===== DATA

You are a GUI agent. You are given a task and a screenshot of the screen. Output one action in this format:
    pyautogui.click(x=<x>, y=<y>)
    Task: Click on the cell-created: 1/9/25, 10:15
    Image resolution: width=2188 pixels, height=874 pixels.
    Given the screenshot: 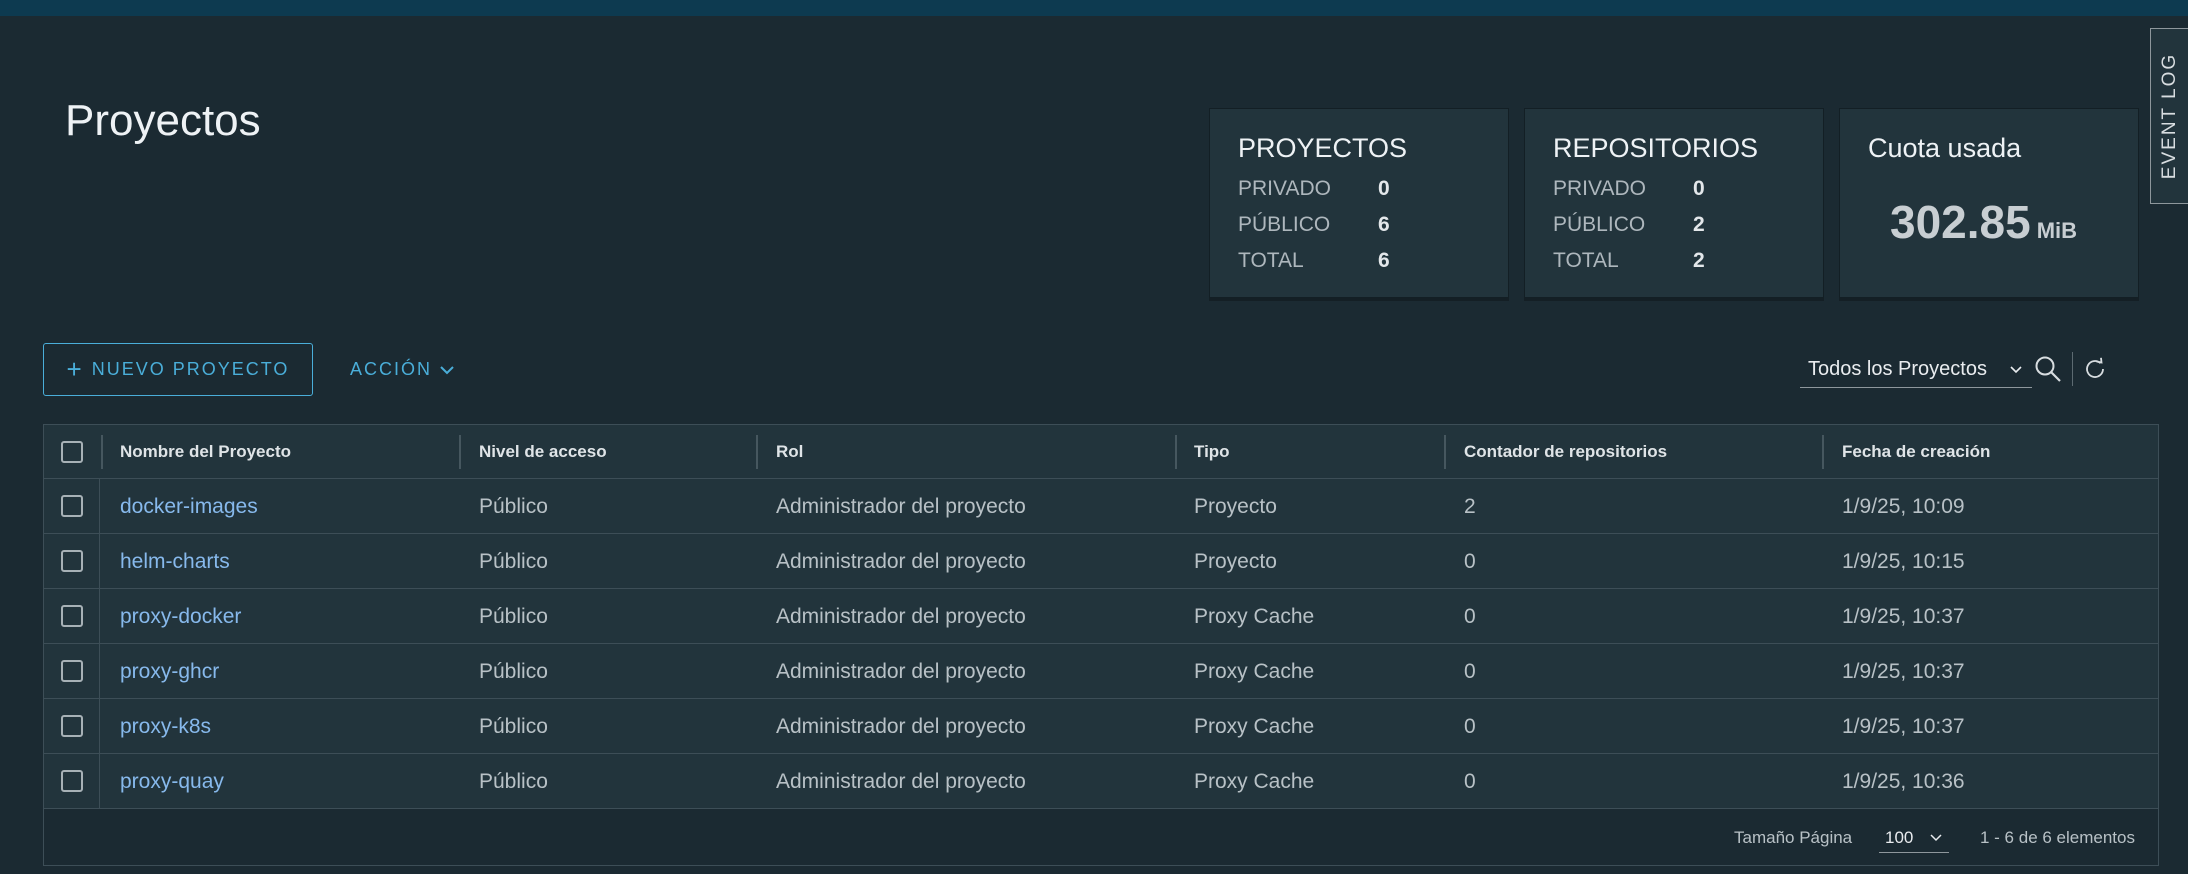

==========

_PROBLEM TO WORK ON_: Switch every "screenshot" in the data above to "screen capture" and write the lines out again, keeping everything else the same. Leave the pictures out.

_RESPONSE TO THIS EXERCISE_:
You are a GUI agent. You are given a task and a screen capture of the screen. Output one action in this format:
    pyautogui.click(x=<x>, y=<y>)
    Task: Click on the cell-created: 1/9/25, 10:15
    Image resolution: width=2188 pixels, height=874 pixels.
    Given the screen capture: 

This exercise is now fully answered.